Cosa ne sarà del teatro Garibaldi dopo Manifesta? Il bar va a Moltivolti. E il Comune pensa a un bando

«Chiudere ufficialmente Manifesta avendo perfettamente riqualificato il teatro Garibaldi, consegnandolo alla città di Palermo pronto all’uso, potrebbe essere il nostro risultato più importante». Roberto Albergoni sa calibrare le parole, ma questa volta sceglie di farsi prendere un po’ dall’entusiasmo. Sarà che la fondazione Manifesta ’12, di cui è direttore, ha stabilito i propri uffici proprio all’interno della storica struttura di piazza Magione. Sarà che il quartiere Kalsa lungo tutto il 2018 ha visto migliaia di persone che l’hanno attraversato, tra artisti e creativi provenienti da ogni parte del mondo e giunti a Palermo proprio per la biennale nomade d’arte contemporanea che qui ha stabilito il proprio cuore nevralgico. 

Il timore di tanti, dopo l’overdose culturale dell’anno passato che ha visto per il capoluogo siciliano anche il titolo di capitale italiana della cultura, era che il 2019 potesse essere una sorta di anno zero. Dopo tanto, il nulla. Paure confermate dai cancelli spesso chiusi del Garibaldi, che resta parzialmente carente sotto il profilo strutturale. Inizialmente il teatro sarebbe dovuto rimanere nella disponibilità della fondazione Manifesta fino al 31 dicembre 2018. Poi il Comune, a gennaio di quest’anno, ha esteso l’affidamento sino al 31 dicembre 2019. Tanto che a marzo la fondazione ha realizzato un regolamento per l’utilizzo del teatro da parte di terzi. 
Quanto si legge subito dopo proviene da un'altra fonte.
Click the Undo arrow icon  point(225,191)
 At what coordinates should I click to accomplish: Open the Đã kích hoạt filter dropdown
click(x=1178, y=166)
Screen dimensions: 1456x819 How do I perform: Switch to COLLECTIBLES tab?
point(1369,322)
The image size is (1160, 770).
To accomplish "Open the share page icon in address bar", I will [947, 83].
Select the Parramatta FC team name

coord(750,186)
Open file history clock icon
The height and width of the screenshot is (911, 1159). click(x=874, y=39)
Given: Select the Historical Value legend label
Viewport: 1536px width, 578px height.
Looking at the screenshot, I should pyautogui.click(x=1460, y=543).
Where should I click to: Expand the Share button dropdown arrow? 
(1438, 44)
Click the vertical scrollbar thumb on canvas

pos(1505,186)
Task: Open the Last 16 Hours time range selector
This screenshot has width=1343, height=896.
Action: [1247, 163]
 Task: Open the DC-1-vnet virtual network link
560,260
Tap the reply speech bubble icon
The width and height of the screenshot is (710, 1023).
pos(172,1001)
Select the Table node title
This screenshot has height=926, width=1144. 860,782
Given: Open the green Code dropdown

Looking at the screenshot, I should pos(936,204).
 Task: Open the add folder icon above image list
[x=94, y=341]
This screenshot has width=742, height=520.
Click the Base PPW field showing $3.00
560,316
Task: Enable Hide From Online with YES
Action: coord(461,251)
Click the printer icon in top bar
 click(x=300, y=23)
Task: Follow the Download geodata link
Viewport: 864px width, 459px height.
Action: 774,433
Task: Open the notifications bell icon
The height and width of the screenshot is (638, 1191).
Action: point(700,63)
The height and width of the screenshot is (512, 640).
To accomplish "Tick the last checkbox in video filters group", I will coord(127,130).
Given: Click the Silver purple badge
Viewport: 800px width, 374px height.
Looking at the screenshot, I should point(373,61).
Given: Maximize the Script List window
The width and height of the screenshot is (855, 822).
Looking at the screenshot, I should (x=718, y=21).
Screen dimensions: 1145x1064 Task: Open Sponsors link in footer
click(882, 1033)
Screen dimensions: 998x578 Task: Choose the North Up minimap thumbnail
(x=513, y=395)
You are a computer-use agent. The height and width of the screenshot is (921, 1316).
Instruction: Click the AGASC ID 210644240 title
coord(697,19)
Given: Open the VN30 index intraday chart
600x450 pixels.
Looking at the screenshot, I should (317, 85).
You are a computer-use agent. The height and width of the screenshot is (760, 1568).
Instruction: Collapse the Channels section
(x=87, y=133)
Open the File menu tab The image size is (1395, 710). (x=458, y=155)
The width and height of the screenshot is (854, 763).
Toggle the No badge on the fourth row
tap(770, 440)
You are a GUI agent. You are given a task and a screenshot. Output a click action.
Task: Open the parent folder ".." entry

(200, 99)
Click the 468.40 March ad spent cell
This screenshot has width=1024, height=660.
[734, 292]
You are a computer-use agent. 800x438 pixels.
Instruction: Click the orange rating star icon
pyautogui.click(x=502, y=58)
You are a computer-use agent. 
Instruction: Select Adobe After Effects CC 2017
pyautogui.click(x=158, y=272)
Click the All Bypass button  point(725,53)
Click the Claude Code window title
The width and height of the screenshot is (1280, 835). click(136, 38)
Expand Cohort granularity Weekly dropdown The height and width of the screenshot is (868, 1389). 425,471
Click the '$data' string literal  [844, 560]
«Noi non abbiamo più un’attività nostra di produzione culturale – spiega Albergoni -, per questo abbiamo convocato un incontro nei mesi scorsi, all’interno del teatro, che ha visto partecipare una 70ina di persone tra associazioni, singoli e l’università. Come direttore della fondazione mi sono sempre posto il problema di tenere aperta una struttura così importante. Abbiamo riaffidato il bar, che era rimasto stato chiuso, e sarà gestito da Moltivolti. Abbiamo poi presentato un progetto alla Regione per poter realizzare dei lavori all’interno, in modo da poter dotare il teatro di quel minimo di servizi essenziali come l’impianto luci, audio e di proiezione. Per restituire alla città uno stabile perfettamente funzionante. Sarà poi il Comune a decidere cosa farne».

Ecco, ma quali sono le intenzioni della giunta Orlando? A novembre del 2018 gli uffici dell’assessorato alla Cultura hanno lanciato un avviso che prevedeva una co-progettazione di iniziative culturali per rilanciare il teatro. Lo scopo era quello di concorrere, entro l’11 dicembre, al bando europeo Creative Europe che prevedeva un cofinanziamento pubblico-privato fino a due milioni di euro. Ma le quattro proposte giunte, in appena otto giorni, non avevano convinto il Comune – a essere scartate erano state la Vm Agency di Vincenzo Montanelli (società vincitrice della gara dell’ultimo festino di santa Rosalia), l’associazione Compagnia di Franco Scaldati, la fondazione istituto di Alta Cultura Orestiadi onlus e l’associazione Futurantica Srl. Così il Comune è tornato ad affidarsi a Manifesta.

A sei mesi di distanza da quell’opportunità persa, che aveva provocato qualche mugugno, qualcosa è cambiato. A partire dalla scelta del nuovo assessore di riferimento: non più Andrea Cusumano, ovvero il principale tessitore dell’operazione Manifesta a Palermo, ma Adham Darawsha. Il quale, oltre ad avere un nuova designazione (Culture e non più Cultura), fornisce un’indicazione precisa per il futuro del Garibaldi. «L’intento del Comune è quello di far restare il Garibaldi un teatro – afferma – Non sappiamo ancora se riprenderemo l’ipotesi del bando, è un’ipotesi che stiamo comunque valutando. Quel che è certo è che, dopo l’addio ufficiale di Manifesta, vogliamo che il teatro torni a essere tale, non diventerà altro e immediatamente sarà aperto al pubblico, sin da gennaio 2020».